Bottom line: Bilona is not a marketing label — it is an eight-step, 30-hour, milk-intensive process. Once you know what to look for, you cannot unsee the shortcut versions. And once you taste a properly-made batch, you usually cannot go back.
Frequently Asked Questions
What is Bilona method ghee?
Bilona method ghee is ghee made the ancient way — fresh A2 milk is set into curd, the curd is churned by hand using a wooden bilona to extract butter, the butter is rinsed and slow-cooked into ghee. The eight-step process takes roughly 30 hours from milk to jar and uses about 25-30 litres of milk to make a single litre of ghee.
How is Bilona ghee different from regular cream method ghee?
Cream method ghee skips fermentation. Cream is skimmed off raw milk and boiled to ghee in 2-3 hours, using about 8-12 litres of milk per litre of ghee. Bilona method goes through curd-fermentation, hand-churning and a long slow simmer, which gives a darker grainy ghee with stronger aroma, higher butyric acid and a more complete nutrient profile.

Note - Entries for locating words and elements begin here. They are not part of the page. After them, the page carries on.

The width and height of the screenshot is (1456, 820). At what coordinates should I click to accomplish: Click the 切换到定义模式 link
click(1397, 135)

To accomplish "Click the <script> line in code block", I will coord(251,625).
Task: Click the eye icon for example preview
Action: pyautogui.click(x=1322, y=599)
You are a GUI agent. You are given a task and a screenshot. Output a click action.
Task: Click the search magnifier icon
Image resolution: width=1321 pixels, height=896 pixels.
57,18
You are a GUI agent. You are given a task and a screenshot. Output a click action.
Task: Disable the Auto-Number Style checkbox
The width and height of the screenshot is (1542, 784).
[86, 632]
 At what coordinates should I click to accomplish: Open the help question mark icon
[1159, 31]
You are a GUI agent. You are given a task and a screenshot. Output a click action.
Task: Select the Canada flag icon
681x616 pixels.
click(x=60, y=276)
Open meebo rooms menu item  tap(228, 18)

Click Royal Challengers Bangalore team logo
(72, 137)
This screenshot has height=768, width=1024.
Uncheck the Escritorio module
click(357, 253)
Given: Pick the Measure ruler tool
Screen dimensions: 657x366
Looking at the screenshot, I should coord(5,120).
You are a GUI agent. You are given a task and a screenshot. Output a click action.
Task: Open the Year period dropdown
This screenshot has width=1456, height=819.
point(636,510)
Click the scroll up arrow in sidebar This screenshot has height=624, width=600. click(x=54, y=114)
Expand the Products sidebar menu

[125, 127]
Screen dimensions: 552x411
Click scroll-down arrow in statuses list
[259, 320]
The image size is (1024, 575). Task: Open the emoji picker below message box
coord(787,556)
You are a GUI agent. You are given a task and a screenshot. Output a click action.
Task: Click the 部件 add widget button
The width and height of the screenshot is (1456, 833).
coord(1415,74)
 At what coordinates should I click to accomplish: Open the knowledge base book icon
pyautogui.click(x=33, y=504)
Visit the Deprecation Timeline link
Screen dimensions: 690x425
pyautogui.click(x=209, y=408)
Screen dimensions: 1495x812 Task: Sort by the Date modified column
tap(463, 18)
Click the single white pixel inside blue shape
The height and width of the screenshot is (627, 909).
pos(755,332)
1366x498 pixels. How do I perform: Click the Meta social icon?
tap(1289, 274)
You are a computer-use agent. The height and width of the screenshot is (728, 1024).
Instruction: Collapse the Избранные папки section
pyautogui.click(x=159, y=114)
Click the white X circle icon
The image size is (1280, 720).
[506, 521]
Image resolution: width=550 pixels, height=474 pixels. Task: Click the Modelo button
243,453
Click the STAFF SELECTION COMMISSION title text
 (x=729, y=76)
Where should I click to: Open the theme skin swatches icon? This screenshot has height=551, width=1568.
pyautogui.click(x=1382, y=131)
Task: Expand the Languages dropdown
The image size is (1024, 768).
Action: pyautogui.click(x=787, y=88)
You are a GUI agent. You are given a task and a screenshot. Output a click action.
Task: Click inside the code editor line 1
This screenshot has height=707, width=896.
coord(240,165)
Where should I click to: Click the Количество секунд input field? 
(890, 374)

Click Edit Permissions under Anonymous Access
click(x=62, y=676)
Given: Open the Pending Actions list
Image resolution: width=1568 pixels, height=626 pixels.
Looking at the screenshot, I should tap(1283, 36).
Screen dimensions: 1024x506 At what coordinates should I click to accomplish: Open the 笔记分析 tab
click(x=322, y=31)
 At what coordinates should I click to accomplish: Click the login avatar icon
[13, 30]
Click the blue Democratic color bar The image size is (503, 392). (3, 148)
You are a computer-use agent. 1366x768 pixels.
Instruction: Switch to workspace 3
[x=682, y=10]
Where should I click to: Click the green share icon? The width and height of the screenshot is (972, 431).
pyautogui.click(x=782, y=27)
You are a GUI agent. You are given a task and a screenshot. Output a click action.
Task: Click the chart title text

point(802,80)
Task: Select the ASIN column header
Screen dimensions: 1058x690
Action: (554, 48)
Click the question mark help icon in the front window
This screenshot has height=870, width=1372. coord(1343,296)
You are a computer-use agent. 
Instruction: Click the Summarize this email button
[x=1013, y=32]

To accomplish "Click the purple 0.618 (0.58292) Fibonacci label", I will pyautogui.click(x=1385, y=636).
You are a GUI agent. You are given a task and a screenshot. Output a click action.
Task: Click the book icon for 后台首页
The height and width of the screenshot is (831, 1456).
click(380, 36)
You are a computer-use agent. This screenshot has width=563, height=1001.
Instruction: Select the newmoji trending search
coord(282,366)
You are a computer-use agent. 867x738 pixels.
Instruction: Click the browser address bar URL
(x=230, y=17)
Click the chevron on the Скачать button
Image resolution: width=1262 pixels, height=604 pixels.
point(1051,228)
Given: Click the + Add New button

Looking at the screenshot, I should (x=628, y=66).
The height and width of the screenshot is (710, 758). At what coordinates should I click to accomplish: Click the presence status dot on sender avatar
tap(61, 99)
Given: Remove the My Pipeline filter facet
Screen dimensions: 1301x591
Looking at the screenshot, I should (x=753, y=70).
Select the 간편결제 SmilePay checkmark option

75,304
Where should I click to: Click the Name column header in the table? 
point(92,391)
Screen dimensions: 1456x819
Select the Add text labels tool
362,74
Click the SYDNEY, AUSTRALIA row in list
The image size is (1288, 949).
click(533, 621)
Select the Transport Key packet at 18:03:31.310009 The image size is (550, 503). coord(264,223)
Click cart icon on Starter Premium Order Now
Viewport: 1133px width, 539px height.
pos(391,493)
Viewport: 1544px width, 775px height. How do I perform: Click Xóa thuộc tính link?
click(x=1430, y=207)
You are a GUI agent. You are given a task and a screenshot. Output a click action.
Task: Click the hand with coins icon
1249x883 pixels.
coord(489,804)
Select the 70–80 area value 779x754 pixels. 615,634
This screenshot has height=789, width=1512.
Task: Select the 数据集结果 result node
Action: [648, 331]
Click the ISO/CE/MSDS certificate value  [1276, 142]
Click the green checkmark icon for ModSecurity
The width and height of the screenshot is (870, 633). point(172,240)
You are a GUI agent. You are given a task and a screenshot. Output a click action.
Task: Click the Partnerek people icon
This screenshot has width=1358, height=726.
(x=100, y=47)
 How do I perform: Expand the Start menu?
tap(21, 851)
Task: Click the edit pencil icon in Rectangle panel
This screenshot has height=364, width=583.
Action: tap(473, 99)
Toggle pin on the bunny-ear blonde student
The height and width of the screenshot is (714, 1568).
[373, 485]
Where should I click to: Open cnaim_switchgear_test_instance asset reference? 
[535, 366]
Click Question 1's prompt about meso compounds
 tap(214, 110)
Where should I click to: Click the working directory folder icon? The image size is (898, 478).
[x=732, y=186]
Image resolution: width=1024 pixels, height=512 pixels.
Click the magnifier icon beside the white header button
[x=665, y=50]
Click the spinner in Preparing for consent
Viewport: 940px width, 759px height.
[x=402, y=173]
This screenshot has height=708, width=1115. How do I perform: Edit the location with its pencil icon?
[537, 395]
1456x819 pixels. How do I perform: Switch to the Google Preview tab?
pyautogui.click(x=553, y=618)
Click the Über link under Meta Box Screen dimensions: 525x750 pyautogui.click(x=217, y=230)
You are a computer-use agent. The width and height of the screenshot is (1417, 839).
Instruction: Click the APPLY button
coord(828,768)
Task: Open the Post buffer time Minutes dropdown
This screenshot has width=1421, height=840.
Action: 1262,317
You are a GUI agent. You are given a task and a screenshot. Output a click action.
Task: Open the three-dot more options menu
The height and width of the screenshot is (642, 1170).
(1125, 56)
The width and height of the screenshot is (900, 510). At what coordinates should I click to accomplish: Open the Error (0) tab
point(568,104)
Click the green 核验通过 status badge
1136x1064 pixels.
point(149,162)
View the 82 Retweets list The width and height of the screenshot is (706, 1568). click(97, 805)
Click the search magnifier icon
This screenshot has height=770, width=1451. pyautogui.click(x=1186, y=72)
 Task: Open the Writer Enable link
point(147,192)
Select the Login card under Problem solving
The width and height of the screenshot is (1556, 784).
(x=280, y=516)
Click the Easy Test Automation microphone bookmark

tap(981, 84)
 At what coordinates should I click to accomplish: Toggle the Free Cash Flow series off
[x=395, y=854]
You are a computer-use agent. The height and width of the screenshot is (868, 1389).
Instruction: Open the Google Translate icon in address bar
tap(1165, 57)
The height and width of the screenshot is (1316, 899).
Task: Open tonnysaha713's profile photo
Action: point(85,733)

Why is Bilona ghee so expensive?
One litre of Bilona ghee needs 25-30 litres of pure A2 milk, three times more time than cream method, and skilled human labour at every step. There is no industrial shortcut. When you compare per-litre price to per-litre milk and per-hour labour cost, traditional Bilona pricing of ₹2,800-₹4,000 per litre is actually thin-margin, not premium.
Is Bilona method ghee good for daily use?
Yes — Bilona A2 ghee is the form most recommended in classical Ayurveda for daily consumption. Most healthy adults can use 1-2 teaspoons a day with cooked food. Its high butyric acid content makes it gentler on the gut than commodity ghee, and the slow cook keeps fat-soluble vitamins largely intact.
How do I check if my ghee is really Bilona made?
Real Bilona ghee has a granular bottom in winter, a deep yellow-amber colour, and a sharp roasted-milk aroma. Cream method ghee is smoother, paler and less fragrant. Ask your supplier how many litres of milk go into one litre of ghee — anything less than 20:1 is almost certainly cream method, regardless of the label.